(Data for review)

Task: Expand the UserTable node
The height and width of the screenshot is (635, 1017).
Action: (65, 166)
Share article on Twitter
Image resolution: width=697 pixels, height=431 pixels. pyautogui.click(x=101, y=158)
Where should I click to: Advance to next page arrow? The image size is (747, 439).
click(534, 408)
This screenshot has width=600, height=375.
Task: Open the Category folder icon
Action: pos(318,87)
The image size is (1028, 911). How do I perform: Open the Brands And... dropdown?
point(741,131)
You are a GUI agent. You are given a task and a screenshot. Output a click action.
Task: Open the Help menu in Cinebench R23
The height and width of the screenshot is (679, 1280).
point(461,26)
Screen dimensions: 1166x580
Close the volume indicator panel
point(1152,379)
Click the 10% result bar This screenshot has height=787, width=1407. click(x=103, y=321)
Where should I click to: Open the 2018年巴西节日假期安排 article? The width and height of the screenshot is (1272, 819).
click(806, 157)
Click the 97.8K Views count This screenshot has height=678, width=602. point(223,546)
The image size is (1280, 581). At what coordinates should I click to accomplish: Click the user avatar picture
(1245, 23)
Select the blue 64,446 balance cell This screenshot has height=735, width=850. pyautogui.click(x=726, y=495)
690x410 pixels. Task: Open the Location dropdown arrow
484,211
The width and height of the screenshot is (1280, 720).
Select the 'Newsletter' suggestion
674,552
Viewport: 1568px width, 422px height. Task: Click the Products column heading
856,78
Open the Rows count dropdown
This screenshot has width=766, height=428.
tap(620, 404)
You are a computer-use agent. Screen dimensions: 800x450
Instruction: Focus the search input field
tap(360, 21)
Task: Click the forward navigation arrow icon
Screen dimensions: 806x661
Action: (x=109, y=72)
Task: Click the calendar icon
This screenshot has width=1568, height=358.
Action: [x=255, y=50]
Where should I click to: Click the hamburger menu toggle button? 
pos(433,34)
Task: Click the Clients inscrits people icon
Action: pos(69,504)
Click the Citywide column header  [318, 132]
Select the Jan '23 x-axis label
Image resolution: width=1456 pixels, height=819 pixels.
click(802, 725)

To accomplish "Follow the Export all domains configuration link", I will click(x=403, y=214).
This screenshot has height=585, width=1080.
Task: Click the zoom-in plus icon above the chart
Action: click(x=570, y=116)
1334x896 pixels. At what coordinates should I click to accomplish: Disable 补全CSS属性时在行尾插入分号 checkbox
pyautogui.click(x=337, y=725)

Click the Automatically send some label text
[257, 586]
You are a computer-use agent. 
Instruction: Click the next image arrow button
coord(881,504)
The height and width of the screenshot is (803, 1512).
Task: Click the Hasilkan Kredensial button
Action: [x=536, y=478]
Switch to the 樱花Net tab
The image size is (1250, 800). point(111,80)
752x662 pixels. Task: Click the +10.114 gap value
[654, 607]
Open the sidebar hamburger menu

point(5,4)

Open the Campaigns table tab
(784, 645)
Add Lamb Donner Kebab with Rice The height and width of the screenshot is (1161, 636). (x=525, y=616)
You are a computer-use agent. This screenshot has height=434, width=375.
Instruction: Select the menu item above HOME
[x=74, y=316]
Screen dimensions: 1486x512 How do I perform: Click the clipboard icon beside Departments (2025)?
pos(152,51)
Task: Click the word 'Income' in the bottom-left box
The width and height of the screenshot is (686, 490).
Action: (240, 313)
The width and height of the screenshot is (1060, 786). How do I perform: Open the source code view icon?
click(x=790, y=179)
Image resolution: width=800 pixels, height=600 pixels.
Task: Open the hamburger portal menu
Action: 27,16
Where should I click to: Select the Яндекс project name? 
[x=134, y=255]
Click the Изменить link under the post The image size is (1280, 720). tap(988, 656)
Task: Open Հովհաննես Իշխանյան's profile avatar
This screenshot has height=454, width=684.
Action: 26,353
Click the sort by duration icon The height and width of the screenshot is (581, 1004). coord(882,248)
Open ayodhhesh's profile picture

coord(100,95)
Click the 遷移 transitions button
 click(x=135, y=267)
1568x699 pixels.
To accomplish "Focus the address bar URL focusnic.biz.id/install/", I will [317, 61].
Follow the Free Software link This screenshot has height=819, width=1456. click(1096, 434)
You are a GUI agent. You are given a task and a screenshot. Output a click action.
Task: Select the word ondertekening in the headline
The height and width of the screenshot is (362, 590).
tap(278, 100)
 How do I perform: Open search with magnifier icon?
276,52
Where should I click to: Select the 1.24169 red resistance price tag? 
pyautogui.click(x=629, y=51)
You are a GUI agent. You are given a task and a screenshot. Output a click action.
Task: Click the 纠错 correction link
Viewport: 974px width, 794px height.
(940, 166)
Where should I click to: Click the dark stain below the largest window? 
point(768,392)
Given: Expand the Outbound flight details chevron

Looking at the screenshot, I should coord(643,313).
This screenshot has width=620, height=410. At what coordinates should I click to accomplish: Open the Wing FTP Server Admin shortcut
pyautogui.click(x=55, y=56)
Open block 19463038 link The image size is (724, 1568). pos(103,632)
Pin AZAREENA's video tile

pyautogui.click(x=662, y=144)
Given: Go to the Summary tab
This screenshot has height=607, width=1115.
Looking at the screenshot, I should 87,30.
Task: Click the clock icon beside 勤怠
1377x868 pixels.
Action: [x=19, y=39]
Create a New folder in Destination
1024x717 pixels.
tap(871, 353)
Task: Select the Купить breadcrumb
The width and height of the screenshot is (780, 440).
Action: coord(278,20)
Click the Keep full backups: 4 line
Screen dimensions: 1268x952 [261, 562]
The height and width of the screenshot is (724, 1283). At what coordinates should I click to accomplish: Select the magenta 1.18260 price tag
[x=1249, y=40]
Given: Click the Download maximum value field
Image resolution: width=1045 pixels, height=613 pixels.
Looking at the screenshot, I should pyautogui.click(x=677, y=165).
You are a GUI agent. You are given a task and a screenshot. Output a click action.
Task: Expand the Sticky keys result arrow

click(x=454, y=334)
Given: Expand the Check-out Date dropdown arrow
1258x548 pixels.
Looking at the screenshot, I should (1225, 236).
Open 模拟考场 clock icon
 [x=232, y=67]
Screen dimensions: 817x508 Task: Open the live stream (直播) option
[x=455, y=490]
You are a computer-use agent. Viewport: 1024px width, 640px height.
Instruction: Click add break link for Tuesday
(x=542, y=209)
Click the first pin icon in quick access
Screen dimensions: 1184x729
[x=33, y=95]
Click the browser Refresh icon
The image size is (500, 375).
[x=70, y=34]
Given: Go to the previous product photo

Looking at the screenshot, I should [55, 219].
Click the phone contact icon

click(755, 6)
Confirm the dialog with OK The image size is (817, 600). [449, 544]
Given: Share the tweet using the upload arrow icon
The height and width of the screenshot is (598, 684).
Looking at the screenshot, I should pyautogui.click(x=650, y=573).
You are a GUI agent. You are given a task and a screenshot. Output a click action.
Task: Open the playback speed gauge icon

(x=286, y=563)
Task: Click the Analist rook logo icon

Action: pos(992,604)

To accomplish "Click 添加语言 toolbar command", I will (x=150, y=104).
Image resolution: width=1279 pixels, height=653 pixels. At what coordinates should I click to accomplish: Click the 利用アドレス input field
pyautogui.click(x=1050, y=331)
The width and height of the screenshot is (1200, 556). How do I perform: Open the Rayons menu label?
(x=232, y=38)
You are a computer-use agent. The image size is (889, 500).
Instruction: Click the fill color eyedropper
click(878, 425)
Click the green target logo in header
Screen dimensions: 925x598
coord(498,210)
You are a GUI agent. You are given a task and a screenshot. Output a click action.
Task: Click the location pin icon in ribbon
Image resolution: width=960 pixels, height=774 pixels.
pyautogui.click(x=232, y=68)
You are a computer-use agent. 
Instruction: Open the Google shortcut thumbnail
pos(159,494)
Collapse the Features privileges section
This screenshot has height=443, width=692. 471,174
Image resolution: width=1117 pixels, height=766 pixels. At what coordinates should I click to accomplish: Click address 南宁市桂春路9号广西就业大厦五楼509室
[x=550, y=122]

(End Data for review)

### What is expected:
List each line of the records that holds the string "word".

### Exercise response:
Task: Click the word 'Income' in the bottom-left box
Task: Select the word ondertekening in the headline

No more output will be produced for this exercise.